The Spy Chronicles. RAW, ISI and the Illusion of Peace

Authors: A.S. Dulat, Asad Durrani, Aditya Sinha

Category: Non-fiction, history, politics


When I first heard about the Spy Chronicles, my first reaction was, “That’s not possible! A book like this couldn’t possibly exist.” The idea that two ex-chiefs of the RAW and the ISI had gotten together and co-authored a book about the relationship between India and Pakistan seemed impossible. For people who don’t know about the rivalry between these two agencies, it is somewhat comparable to a book being written by a collaboration between the CIA and the KGB during the Cold War.

As it turns out, not only does the book exist but it’s also pretty informative. The fact that Aditya Sinha managed to get ex-heads from both agencies is what sets this book apart. Sometimes, in a conflict, it is necessary to look at the issue from both viewpoints, and the Spy Chronicles does exactly this. The entire book is divided into chapters, where each chapter is in the form of a dialogue between these two men.

If you’re someone like me, you’ll probably be disappointed in the beginning. Nowhere in the book have either of the spymasters revealed any confidential or classified information. But then again, why would they? The book covers a vast range of topics from the beginning of the Kashmir problem to recent events like the surgical strikes. Both the men put forward their views and try to be as frank as possible. Well, as frank as you could expect two spymasters to be. They provide an insider’s view on a lot of issues, and this makes for a pretty interesting read.

The India-Pakistan relationship has undergone numerous ups and downs in recent years. It was refreshing to see two cold analysists, sitting together, speaking about the dynamic based on pure facts. At certain points in the book, a noticeable feature was that whenever a topic came up which could cause embarrassment to one side, that person became extremely diplomatic. For example, when Asad Durrani was asked about the terrorist Hafiz Saeed and why the Pakistani government wasn’t taking action against him, he retreated behind a number of rhetorical questions and tried to sidestep the topic. A.S. Dulat didn’t press the issue. Both the men talked about “choreographed responses”, agreed that the enmity between the countries was promoted by their respective media and that politicians on both sides thrived on this animosity.

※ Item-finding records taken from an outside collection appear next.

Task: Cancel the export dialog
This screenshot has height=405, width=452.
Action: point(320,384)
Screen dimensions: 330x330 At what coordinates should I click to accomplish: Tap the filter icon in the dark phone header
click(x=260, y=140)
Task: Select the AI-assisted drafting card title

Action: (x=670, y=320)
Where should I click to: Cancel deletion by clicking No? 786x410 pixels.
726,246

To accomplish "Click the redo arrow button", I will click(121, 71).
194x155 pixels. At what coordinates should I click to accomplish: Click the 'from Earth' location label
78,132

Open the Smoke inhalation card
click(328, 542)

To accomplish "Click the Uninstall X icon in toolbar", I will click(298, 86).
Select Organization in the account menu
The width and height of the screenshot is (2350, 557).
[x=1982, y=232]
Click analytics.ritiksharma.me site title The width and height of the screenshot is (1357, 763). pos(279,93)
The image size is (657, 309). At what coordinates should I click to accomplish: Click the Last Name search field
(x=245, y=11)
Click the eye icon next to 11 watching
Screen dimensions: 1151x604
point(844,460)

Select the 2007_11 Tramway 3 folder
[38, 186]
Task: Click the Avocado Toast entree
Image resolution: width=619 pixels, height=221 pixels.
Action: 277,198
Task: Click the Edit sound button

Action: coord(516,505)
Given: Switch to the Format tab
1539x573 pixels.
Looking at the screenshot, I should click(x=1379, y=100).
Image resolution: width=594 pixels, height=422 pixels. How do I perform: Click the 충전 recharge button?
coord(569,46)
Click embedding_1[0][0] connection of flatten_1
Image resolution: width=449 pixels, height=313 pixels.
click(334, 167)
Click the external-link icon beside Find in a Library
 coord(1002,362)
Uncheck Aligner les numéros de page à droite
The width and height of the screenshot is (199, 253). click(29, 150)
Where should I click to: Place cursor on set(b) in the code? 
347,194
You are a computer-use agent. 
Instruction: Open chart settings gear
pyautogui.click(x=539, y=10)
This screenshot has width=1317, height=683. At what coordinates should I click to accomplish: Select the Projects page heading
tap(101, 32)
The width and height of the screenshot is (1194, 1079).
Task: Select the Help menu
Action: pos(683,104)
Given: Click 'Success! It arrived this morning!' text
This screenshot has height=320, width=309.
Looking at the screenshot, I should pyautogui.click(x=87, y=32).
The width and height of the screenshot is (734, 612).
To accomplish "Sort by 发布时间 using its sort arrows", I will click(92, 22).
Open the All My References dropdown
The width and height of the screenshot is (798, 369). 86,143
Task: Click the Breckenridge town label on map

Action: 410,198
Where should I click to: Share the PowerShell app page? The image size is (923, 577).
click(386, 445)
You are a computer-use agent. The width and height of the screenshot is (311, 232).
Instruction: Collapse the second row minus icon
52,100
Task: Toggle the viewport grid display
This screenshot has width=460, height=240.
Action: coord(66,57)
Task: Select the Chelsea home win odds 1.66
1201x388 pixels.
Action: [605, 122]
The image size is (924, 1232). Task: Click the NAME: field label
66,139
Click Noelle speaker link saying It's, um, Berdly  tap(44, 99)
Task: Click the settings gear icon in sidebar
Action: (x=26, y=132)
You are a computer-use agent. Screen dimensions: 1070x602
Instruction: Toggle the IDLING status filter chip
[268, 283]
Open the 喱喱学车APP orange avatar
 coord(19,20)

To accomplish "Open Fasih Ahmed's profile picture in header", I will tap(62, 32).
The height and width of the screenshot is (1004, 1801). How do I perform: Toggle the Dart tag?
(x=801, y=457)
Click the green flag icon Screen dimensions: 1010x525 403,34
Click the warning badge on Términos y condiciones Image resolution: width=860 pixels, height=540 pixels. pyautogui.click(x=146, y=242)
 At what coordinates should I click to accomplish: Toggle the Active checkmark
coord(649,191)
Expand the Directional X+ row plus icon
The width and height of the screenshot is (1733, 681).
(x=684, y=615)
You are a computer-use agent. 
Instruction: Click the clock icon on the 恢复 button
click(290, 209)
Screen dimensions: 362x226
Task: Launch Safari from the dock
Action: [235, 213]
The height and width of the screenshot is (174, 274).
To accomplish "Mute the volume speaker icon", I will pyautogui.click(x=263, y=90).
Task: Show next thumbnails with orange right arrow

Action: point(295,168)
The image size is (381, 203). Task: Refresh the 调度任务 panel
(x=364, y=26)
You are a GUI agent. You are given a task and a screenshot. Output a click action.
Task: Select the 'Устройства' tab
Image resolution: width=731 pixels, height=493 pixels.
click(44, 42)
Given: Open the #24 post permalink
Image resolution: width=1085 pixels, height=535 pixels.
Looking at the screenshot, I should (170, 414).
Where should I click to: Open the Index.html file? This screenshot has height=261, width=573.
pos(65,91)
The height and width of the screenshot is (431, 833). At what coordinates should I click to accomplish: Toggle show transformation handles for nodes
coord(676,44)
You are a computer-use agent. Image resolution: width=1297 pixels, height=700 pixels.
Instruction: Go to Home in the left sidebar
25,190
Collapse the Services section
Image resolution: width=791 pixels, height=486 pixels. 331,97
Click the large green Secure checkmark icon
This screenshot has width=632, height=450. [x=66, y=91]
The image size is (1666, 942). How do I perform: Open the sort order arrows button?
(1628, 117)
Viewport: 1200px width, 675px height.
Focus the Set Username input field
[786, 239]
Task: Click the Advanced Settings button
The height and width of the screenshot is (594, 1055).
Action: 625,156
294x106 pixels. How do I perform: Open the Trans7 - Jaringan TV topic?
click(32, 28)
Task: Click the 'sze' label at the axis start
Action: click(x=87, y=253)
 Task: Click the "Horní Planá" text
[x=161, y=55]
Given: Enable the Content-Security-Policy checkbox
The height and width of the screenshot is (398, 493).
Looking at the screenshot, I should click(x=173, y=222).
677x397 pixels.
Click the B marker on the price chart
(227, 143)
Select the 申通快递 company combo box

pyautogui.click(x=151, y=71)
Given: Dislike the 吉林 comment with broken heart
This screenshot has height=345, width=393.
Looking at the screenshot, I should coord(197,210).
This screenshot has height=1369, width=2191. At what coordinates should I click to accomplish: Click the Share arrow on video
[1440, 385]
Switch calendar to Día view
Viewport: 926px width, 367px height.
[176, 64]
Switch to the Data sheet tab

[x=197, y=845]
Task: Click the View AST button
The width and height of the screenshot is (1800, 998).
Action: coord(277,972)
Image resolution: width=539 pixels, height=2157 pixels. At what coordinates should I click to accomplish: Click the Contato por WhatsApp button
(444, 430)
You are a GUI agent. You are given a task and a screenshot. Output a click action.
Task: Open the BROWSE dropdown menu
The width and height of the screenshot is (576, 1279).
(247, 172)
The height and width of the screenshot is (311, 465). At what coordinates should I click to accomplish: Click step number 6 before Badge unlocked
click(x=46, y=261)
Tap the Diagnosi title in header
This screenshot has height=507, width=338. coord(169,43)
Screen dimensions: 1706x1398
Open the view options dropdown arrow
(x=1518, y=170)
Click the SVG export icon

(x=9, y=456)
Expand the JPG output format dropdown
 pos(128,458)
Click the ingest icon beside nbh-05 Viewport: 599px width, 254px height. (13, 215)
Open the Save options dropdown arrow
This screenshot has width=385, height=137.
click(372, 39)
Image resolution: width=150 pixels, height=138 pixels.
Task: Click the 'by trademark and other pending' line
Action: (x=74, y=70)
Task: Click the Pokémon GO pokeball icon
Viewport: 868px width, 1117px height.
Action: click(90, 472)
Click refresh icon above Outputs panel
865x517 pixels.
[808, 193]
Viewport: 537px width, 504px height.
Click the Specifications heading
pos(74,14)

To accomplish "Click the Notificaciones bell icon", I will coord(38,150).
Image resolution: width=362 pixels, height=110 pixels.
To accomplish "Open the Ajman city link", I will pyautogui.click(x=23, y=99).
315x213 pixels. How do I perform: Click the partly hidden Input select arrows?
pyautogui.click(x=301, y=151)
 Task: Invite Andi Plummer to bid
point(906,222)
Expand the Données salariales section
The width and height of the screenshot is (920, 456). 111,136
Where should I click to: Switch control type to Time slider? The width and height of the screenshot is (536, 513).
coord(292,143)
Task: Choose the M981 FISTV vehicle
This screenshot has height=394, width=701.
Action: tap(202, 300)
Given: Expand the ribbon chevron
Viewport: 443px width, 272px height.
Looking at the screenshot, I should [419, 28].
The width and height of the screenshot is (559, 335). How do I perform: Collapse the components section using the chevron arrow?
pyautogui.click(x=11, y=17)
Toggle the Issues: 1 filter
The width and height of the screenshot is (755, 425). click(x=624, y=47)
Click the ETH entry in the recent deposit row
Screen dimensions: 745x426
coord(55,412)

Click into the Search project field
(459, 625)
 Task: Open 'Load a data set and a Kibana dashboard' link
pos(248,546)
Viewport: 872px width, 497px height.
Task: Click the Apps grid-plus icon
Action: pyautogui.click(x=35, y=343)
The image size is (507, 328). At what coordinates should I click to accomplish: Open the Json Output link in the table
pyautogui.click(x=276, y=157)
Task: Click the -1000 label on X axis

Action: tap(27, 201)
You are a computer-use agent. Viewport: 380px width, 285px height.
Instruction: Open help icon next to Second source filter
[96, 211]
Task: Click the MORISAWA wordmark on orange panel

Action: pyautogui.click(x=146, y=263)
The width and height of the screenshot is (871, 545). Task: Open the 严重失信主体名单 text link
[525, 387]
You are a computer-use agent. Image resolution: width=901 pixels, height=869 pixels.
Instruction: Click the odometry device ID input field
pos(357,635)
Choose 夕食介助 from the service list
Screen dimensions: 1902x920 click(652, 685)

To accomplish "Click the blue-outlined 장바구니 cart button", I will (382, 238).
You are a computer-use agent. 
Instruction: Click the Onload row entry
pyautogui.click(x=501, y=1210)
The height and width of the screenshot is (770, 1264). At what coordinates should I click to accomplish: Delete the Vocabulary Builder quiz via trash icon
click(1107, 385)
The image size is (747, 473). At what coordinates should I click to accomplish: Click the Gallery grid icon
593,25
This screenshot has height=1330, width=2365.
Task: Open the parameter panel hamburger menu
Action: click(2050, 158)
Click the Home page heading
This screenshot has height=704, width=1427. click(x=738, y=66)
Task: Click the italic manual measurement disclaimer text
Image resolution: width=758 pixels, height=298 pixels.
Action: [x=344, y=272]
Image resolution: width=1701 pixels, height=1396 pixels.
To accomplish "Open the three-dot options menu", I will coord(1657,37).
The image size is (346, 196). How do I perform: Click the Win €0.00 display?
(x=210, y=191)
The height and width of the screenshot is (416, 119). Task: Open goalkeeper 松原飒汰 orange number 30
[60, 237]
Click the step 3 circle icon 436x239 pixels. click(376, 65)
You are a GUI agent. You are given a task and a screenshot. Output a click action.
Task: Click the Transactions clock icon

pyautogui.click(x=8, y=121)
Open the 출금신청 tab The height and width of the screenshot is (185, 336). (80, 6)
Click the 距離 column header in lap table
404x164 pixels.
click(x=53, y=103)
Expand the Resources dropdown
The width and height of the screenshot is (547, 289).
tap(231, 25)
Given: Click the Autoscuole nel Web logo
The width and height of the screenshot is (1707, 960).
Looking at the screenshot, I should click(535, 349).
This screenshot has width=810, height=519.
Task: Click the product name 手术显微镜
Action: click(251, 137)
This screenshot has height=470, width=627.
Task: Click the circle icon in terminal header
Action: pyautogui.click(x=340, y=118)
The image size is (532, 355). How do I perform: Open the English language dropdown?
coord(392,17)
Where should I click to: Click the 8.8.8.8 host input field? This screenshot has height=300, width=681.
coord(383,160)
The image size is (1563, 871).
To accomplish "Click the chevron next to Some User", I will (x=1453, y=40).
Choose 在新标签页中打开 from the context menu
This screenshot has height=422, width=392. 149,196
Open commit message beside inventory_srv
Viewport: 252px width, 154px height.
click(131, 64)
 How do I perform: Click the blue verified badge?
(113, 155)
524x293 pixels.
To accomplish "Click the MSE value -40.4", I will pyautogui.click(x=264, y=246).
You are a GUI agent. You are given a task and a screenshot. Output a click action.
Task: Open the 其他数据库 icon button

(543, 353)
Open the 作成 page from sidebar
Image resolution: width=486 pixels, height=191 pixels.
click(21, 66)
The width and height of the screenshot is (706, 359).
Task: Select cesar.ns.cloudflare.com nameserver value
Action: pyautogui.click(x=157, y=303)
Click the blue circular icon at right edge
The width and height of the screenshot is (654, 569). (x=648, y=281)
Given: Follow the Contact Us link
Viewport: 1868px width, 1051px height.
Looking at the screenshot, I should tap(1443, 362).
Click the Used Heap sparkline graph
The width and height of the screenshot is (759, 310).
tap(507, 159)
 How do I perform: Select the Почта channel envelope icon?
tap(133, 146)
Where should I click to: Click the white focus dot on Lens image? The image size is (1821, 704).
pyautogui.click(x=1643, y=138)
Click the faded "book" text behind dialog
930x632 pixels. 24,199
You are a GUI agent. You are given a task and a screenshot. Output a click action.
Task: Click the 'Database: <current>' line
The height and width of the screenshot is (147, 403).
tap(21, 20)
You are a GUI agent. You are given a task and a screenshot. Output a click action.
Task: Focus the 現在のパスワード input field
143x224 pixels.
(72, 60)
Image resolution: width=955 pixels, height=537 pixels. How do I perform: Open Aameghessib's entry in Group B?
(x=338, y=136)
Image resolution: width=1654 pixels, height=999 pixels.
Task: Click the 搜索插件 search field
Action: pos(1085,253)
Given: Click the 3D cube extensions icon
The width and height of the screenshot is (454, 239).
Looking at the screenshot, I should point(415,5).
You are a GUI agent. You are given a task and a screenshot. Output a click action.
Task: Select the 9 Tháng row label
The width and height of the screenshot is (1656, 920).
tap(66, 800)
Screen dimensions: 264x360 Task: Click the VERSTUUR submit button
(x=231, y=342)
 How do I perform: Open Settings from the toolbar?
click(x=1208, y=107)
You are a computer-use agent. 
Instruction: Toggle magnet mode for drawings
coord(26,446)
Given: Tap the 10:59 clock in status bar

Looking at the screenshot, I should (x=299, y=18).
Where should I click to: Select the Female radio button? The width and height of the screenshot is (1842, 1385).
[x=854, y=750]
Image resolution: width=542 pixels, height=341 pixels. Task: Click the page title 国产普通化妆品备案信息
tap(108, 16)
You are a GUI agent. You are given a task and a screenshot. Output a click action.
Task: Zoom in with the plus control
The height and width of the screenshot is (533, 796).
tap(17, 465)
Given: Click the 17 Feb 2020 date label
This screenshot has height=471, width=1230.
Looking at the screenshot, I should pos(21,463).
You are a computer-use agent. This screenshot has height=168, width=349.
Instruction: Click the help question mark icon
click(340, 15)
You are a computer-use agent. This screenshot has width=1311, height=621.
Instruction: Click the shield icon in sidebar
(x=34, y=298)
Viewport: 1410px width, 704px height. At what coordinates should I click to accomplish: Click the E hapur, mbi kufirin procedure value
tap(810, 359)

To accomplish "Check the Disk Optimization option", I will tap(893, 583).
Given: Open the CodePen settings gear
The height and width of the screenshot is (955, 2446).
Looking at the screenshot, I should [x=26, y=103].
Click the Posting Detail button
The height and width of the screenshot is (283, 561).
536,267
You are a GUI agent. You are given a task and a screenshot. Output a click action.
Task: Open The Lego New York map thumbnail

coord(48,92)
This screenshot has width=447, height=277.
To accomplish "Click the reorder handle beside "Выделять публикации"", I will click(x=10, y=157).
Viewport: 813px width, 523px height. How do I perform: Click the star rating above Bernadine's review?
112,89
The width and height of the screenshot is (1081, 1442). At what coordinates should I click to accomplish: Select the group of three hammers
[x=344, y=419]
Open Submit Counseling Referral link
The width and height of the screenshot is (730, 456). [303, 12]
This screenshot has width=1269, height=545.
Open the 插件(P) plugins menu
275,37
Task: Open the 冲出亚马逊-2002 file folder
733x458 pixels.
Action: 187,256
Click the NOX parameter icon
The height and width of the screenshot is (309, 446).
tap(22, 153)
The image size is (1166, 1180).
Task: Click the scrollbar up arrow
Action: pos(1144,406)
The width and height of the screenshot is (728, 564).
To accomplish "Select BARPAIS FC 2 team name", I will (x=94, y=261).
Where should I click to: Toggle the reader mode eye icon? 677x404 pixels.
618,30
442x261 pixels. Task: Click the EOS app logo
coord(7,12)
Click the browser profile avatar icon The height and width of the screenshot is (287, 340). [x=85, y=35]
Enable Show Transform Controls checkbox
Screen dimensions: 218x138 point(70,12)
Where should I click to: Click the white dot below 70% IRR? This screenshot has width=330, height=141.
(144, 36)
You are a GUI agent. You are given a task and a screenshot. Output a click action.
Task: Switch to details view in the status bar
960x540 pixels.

The last few chapters of the book were dedicated to an idea of “Akhand Bharat” or undivided India, comprising of India, Pakistan, and Bangladesh. Both of the men presented ideas on how to bring this about, the potential problems and how it would benefit both sides ultimately. Frankly, I found this idea to be excessively optimistic. Both the viewpoints were based on the idea that if one side did the other a favor as a sign of goodwill, it would be reciprocated. However, this is highly improbable.

The book is fairly interesting to read. However, people who don’t know about the politics and history of the two countries will have a tough time keeping up. I’d give this book a 3.8/5 because the book does get a bit dull at certain points. Overall, it’s a pretty decent book and I’d recommend it to anyone who has an interest in world politics.